親・保育者の事情や問題とどう向き合い、どう解決するか
保育者(父、母、祖父母など)にも様々な事情があります。
病気や怪我で外出もままならない、
妻ひとりがワンオペ育児で乗り切るしかない、
金銭面に大きな苦労を抱えており一日中働かざるを得ない……など。
保育者がベッタリ張り付いているのは、無理なのです。
そして、
ほんの少し目を離した隙にいなくなるのが子どもなのです。
大人が予想しないことをするのが子どもなのです。
ひとりの保育者の根性に任せられるほど育児は甘くありません。
あの時。
Aちゃんのお父さんが偶然通りかからなかったら……
Aちゃんのお父さんが声をかけてくれなかったら……
そのトラウマのせいか今でも、ひとりで歩く子どもを目で追いかけてしまいます。しかし、それぞれの子どもの後をくっついて歩くわけにもいきません。
誘拐未遂と虐待を経験して思うこと
私の幼少期から青年期にかけては生き地獄でした。
放置と暴力にまみれた機能不全家庭という環境だけでも地獄だったのに、そこから派生する様々な問題がさらなる地獄を作り出しました。
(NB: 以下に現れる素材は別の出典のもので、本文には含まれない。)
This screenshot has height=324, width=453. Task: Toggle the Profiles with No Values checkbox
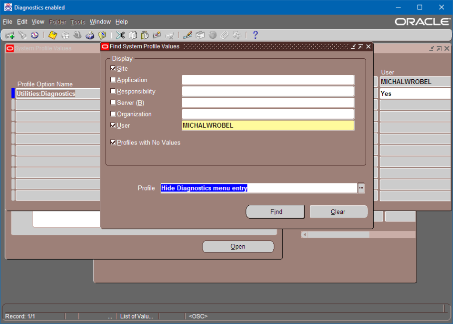click(113, 143)
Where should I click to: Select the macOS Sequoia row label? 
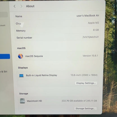(x=34, y=56)
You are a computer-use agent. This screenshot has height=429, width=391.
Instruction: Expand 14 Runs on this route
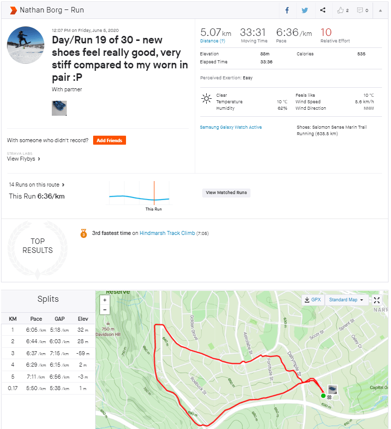(x=37, y=185)
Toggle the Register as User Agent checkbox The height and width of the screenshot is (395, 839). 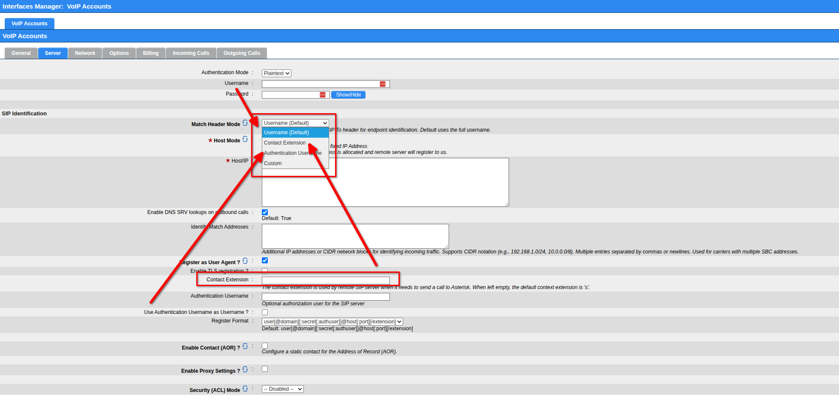tap(265, 260)
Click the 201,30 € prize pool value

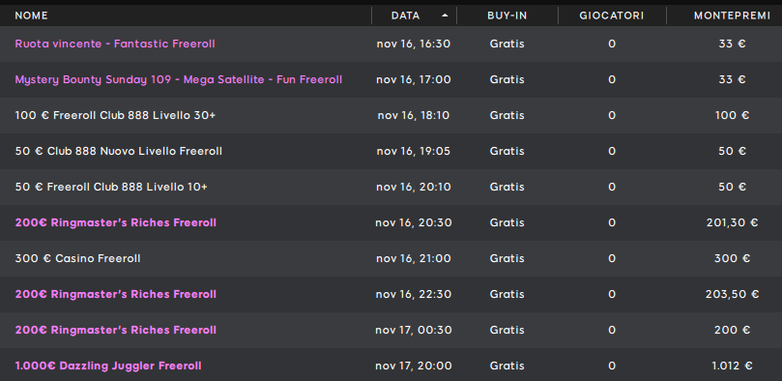[732, 223]
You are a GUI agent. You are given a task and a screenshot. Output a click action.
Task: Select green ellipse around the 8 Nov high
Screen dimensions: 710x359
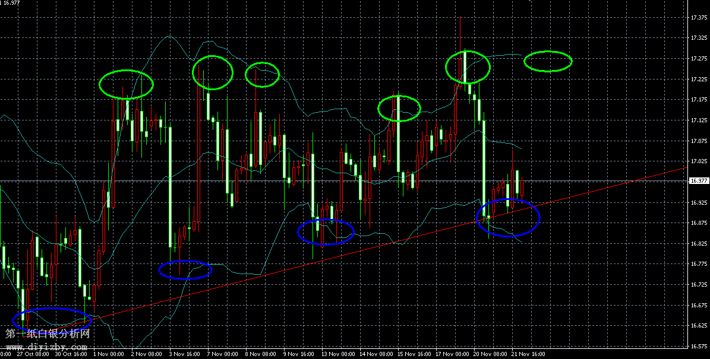263,74
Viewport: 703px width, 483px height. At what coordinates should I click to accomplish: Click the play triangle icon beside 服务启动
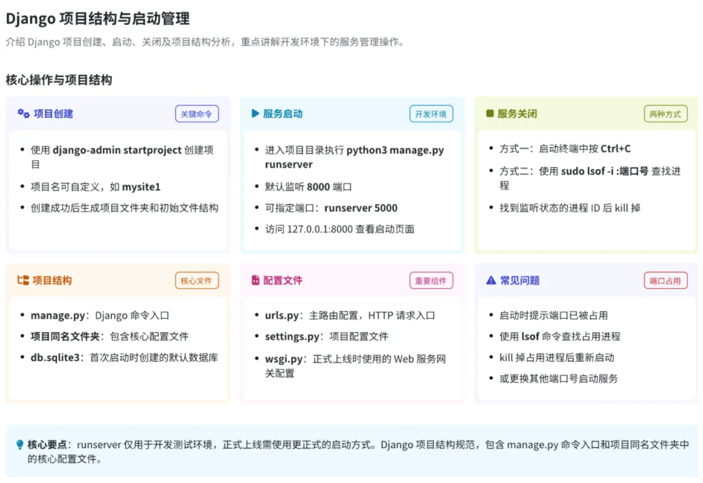[256, 113]
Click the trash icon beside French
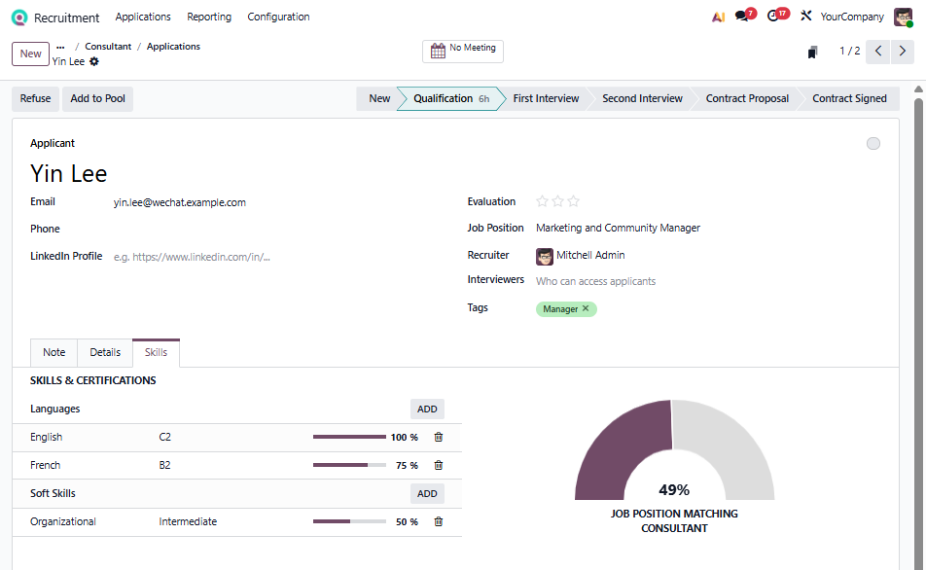The image size is (926, 570). pyautogui.click(x=438, y=466)
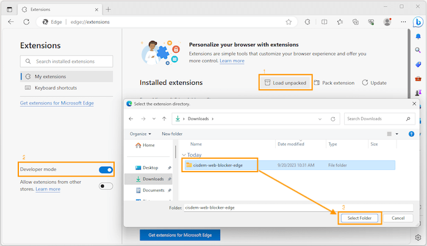Screen dimensions: 427x246
Task: Click Select Folder button
Action: coord(360,218)
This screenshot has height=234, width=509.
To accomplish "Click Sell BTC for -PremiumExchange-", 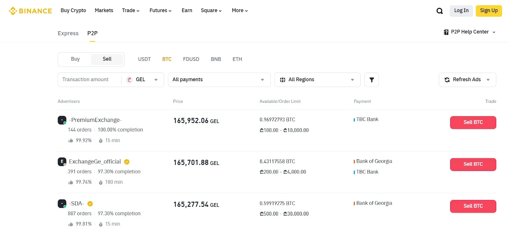I will click(473, 123).

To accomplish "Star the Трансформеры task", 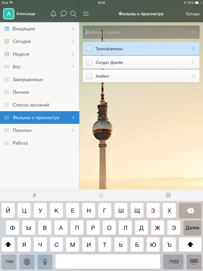I will click(193, 49).
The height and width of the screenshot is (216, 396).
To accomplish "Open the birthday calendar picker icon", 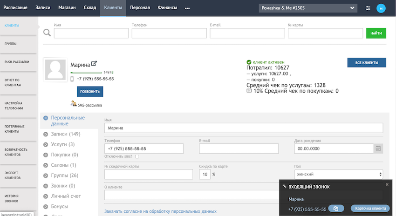I will [x=378, y=149].
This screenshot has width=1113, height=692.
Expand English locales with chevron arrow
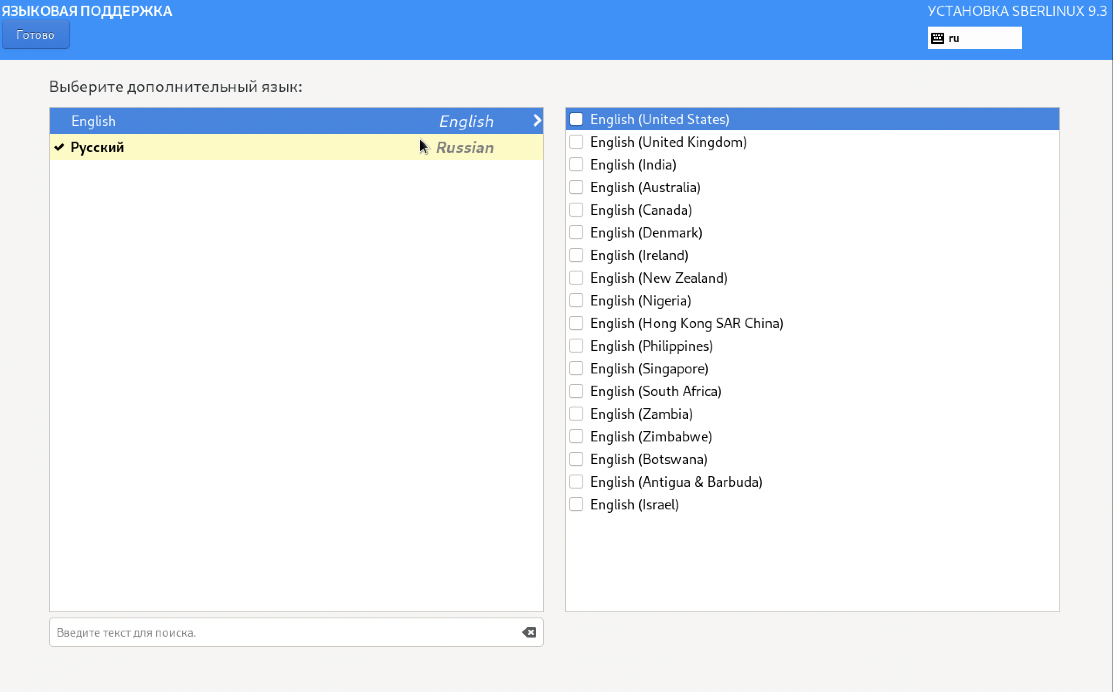tap(537, 120)
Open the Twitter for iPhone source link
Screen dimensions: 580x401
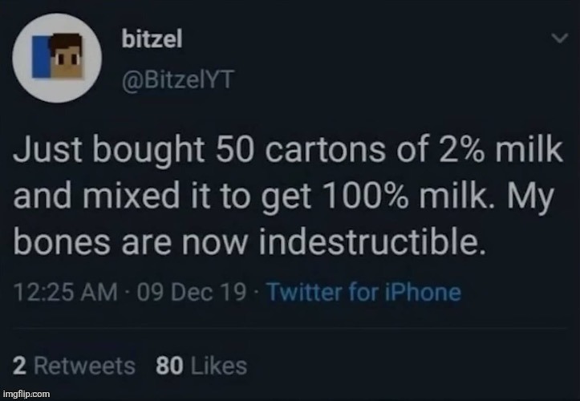click(363, 291)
子どもが子どもらしく過ごせるためには、健やかに保護され、慈しみと愛によって見守られるべきです。
そして、当然ですが、子どもの近くに居る保育者(父母)もまた健全な状態に在ることが大事です。
それを叶えるには、社会の在りようが最も大きいのではないでしょうか。
差別、長時間労働、モラハラ・パワハラ・セクハラ・マタハラ、待機児童問題などの問題も、もう何年も言われ続けているにも関わらず解決の兆しはまったく見えません。
大人に、これほど余裕のない状況が続いているのですから、子どもを守る環境になり難いのも当然です。
オーストラリアの方と話した際に、こんなことを言われました。
日本の会社では夜の8時9時まで働くんだって?
じゃあ、いつ自分の人生を楽しむの?
夕食を終えたら、家族や友人たちとバスケットボールを楽しんで、妻と一杯やっている頃だよ!